Guarda Revolucionária iraniana afirma ter atacado petroleiros e bases americanas, enquanto Washington relata a derrubada de drones e mísseis iranianos direcionados a países vizinhos.

Irã Ameaça Fechamento do Estreito de Ormuz

Em um comunicado divulgado neste sábado (6), a Guarda Revolucionária do Irã declarou ter disparado contra navios em Ormuz e bases americanas na região. O grupo advertiu que os Estados Unidos serão responsabilizados pelas consequências de um eventual fechamento completo do Estreito de Ormuz para as exportações energéticas, caso as ações americanas, classificadas como “provocações” ou “ingerências”, continuem.

EUA Respondem com Ataques e Interceptações

Em resposta, as forças americanas atacaram instalações de radar costeiras do Irã, após derrubarem quatro drones iranianos que tinham como alvo o tráfego marítimo regional, segundo uma autoridade ouvida pela Reuters. O Comando Central dos EUA (CENTCOM) informou ter atingido instalações de vigilância iranianas em Goruk e na Ilha de Qeshm, ambas no Estreito de Ormuz. Além disso, o CENTCOM relatou a interceptação de múltiplos mísseis balísticos e drones lançados pelo Irã em direção a países vizinhos do Golfo.

Kuwait e Bahrein Sob Ataque

A tensão se estendeu ao Kuwait e ao Bahrein. A imprensa estatal kuwaitiana noticiou a interceptação de ataques de mísseis e drones de origem não divulgada. No Bahrein, sirenes foram acionadas e a população orientada a buscar abrigo. O Irã alegou ter atingido bases americanas nos dois países com mísseis balísticos, mas os militares dos EUA afirmaram que seis projéteis foram interceptados e um sétimo não alcançou seu alvo.

Negociações Fragilizadas por Confrontos

Os confrontos ocorrem em um momento delicado, com os EUA e o Irã mantendo negociações indiretas para um acordo provisório que suspenda a guerra de três meses, adiando discussões sobre o programa nuclear iraniano. No entanto, os confrontos periódicos dificultam qualquer avanço diplomático.
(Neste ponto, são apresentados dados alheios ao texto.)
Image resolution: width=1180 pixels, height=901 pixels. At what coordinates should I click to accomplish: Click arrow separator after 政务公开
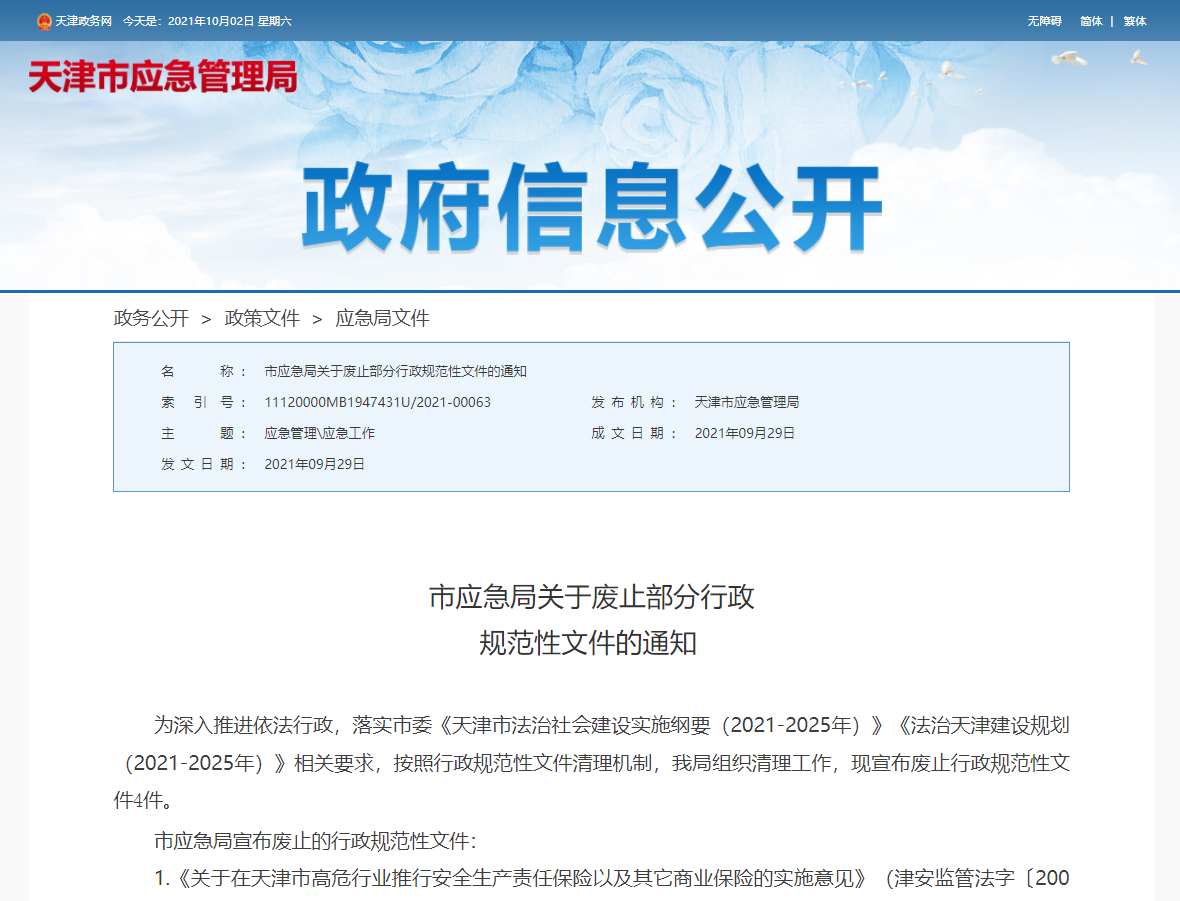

O Irã busca, como parte de um eventual acordo, acesso a bilhões de dólares em receitas petrolíferas, flexibilização de sanções, o fim do bloqueio a seus portos e influência sobre o Estreito de Ormuz, por onde transitava cerca de um quinto do petróleo mundial antes do conflito e onde a navegação tem sido significativamente restringida.